Existe-t-il un risque inflationniste aujourd'hui ?

La bouffée inflationniste des derniers mois s'explique par la hausse des cours des matières premières, notamment du pétrole. Mais il n'y a pas d'inflation pour des causes domestiques en Europe, car les salaires n'augmentent pas, le marché du travail est sans tension et l'offre de produits est excédentaire. Tant que ces ingrédients ne bougeront pas, la diffusion de l'inflation importée sera freinée. Le risque d'une spirale inflationniste comme dans les années 1970 est limité par la désindexation des salaires sur les prix.

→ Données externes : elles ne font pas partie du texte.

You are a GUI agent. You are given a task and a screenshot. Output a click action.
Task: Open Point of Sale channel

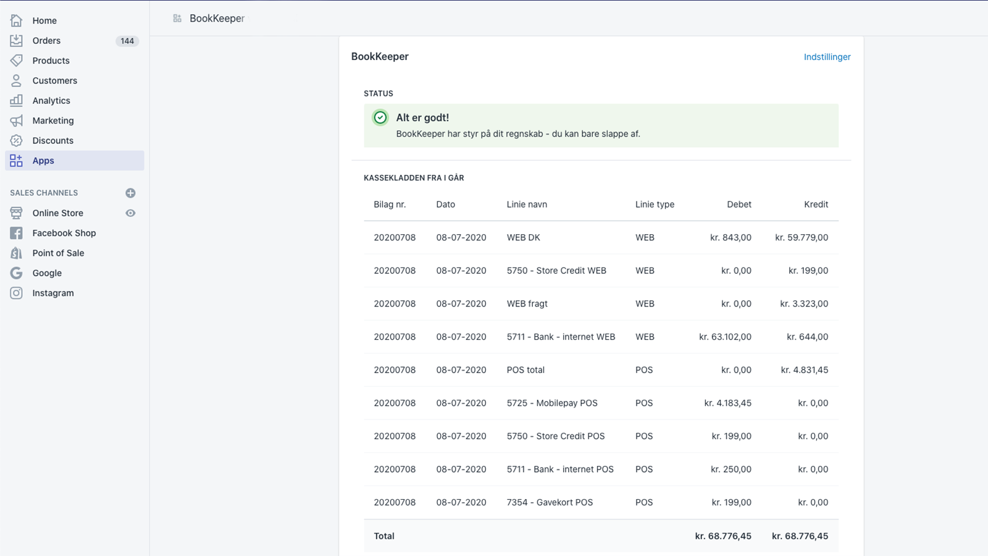click(58, 253)
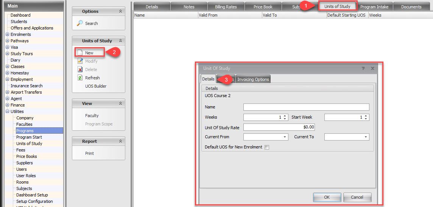Click the dialog help question mark icon
Image resolution: width=433 pixels, height=207 pixels.
coord(363,68)
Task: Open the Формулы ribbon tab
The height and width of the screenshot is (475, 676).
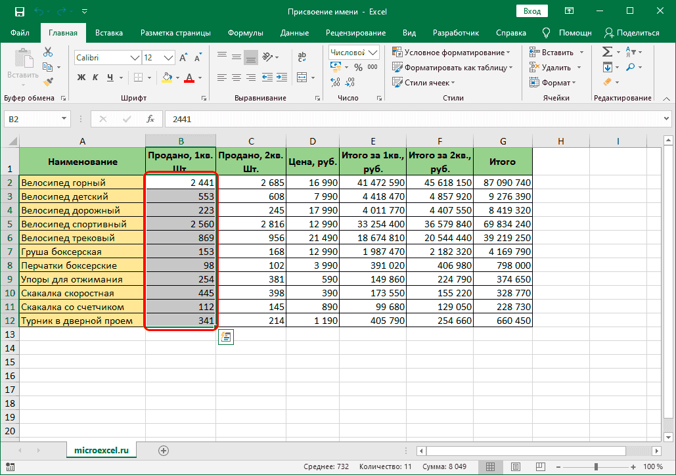Action: (x=245, y=32)
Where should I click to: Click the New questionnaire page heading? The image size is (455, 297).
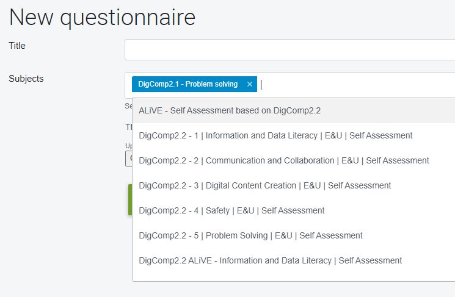(102, 18)
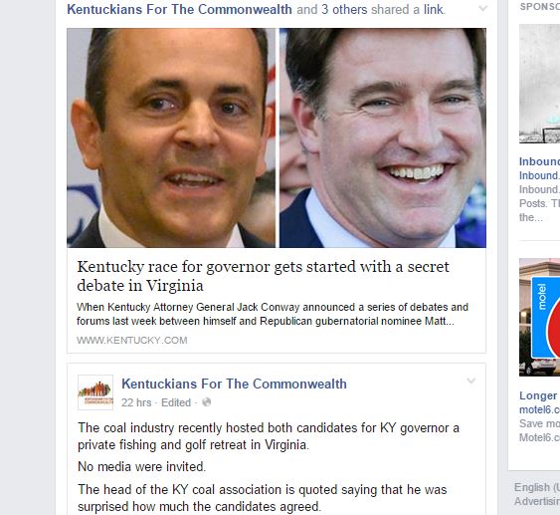The image size is (560, 515).
Task: Click the public globe privacy icon
Action: coord(207,402)
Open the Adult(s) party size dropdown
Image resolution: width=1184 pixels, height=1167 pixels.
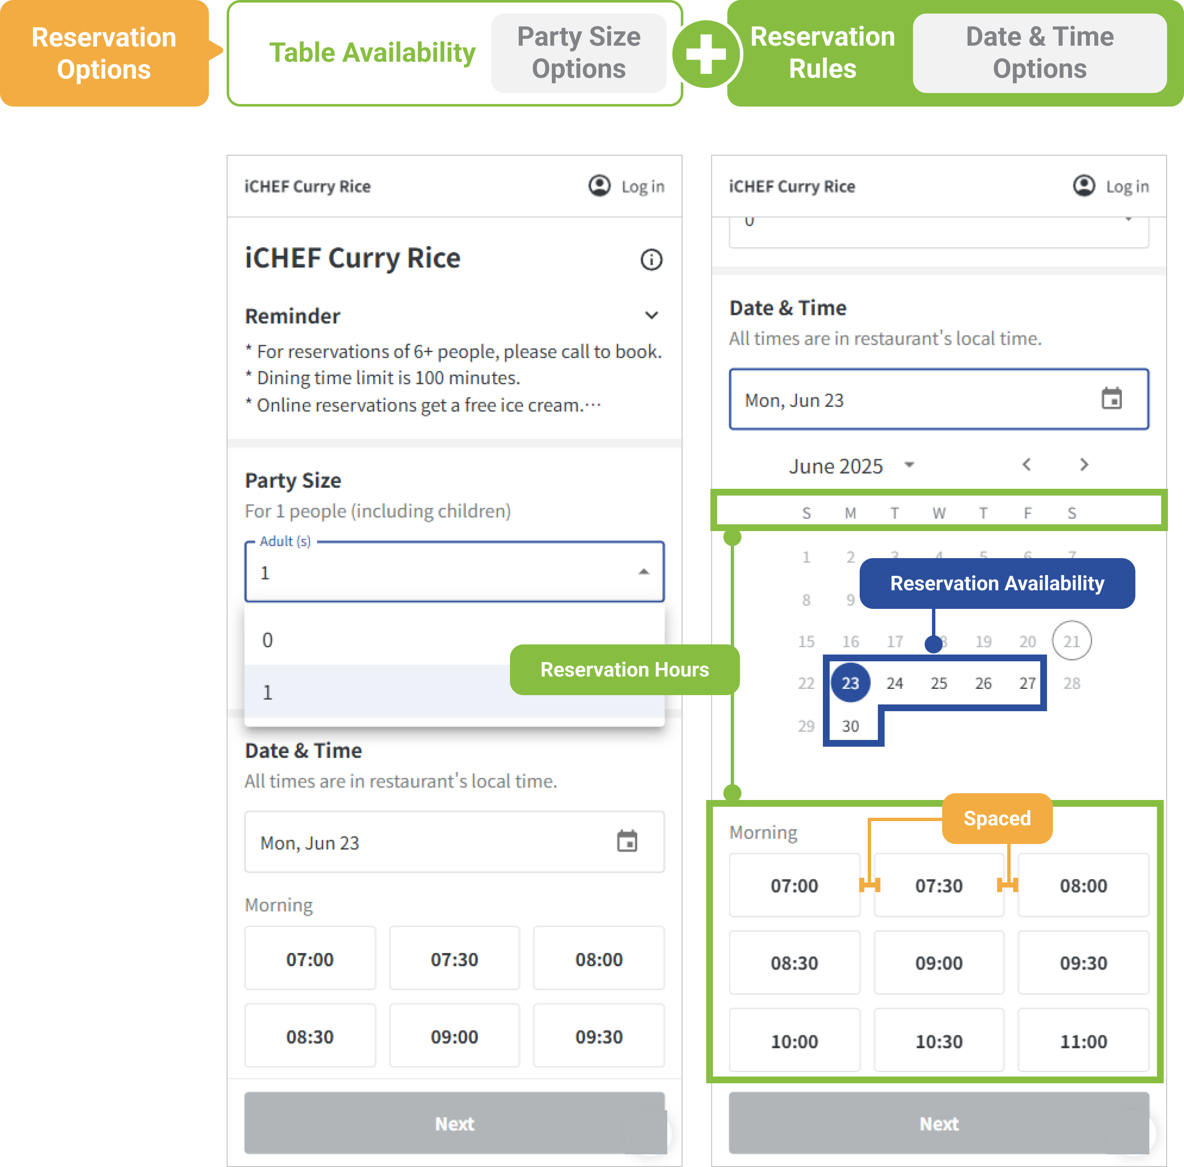pyautogui.click(x=454, y=572)
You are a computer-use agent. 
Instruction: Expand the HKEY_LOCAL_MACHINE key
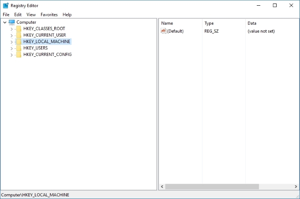(11, 42)
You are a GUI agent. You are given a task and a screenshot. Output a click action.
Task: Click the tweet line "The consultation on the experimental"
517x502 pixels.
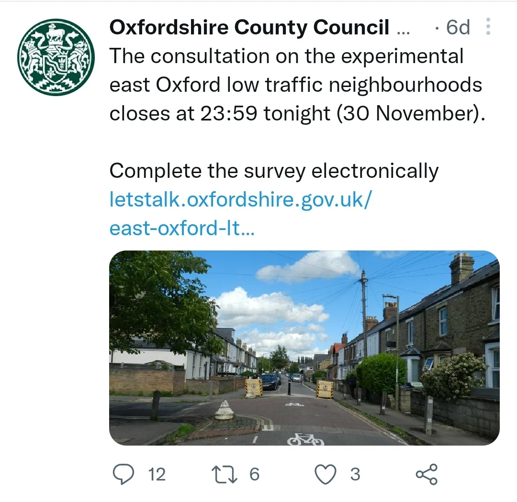point(286,56)
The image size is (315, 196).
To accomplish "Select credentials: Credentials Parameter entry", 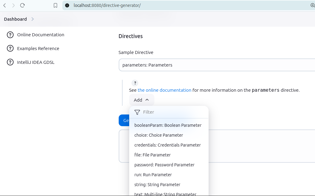I will 168,145.
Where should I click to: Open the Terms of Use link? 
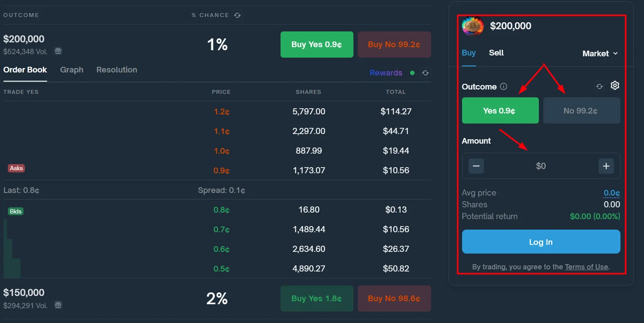[x=586, y=267]
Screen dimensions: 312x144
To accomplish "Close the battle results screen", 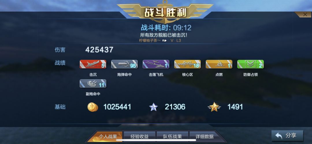I will (x=305, y=14).
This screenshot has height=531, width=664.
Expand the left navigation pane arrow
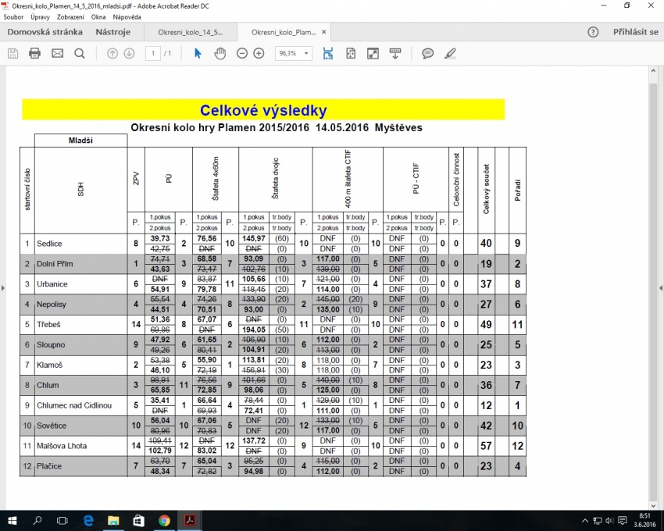(3, 287)
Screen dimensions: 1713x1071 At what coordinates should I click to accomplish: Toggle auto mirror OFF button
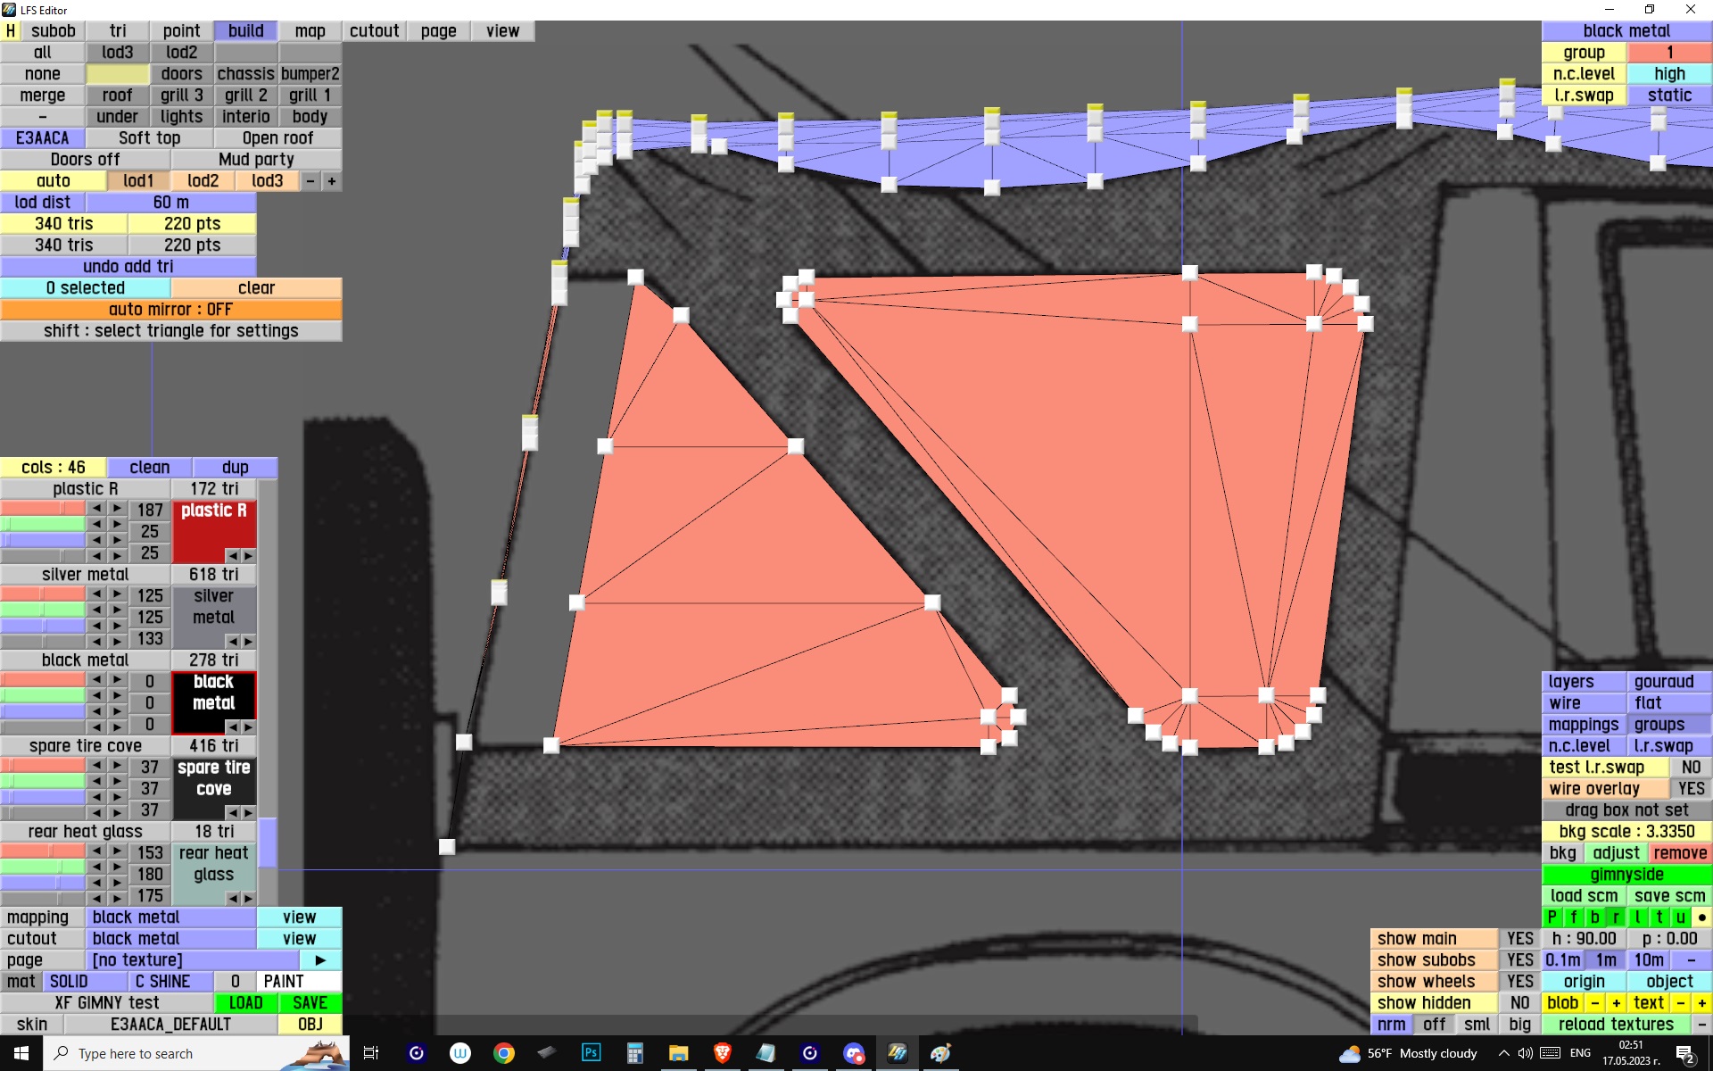170,310
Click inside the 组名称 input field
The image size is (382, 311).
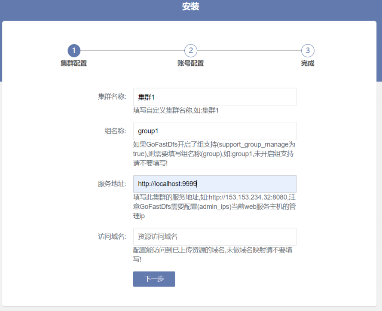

La situation est-elle durable ?

Difficile à dire aujourd'hui. Le rythme de développement des pays émergents les conduit à consommer de plus en plus de pétrole et de matières premières, accentuant ainsi les pressions sur les prix, d'autant que s'y ajoutent les événements au Moyen-Orient. Notre devise est assez forte pour les amortir un peu ? et notre Banque centrale est ultra vigilante ! ?, mais on ne peut exclure que ce mouvement perdure. La situation pourrait même changer brutalement avec la crise de Fukushima. Le rejet de l'énergie atomique par les opinions publiques entraînerait un recours à des systèmes de production plus onéreux, au moins à court terme. Ce qui se traduirait mécaniquement par une forte hausse du coût de l'électricité, et donc de l'inflation. Et freinerait, de surcroît, la croissance économique. Ce scénario de choc inflationniste ne peut dorénavant être exclu, même s'il ne constitue pas notre anticipation centrale.

Les épargnants peuvent-ils vraiment s'en prémunir ?

Certains placements résistent mieux que d'autres aux hausses de prix. L'immobilier procure une bonne couverture, et les placements indexés sur l'inflation suivent par définition le rythme. Les livrets réglementés constituent aussi un bon abri, car leurs taux sont en grande partie indexés sur l'inflation constatée.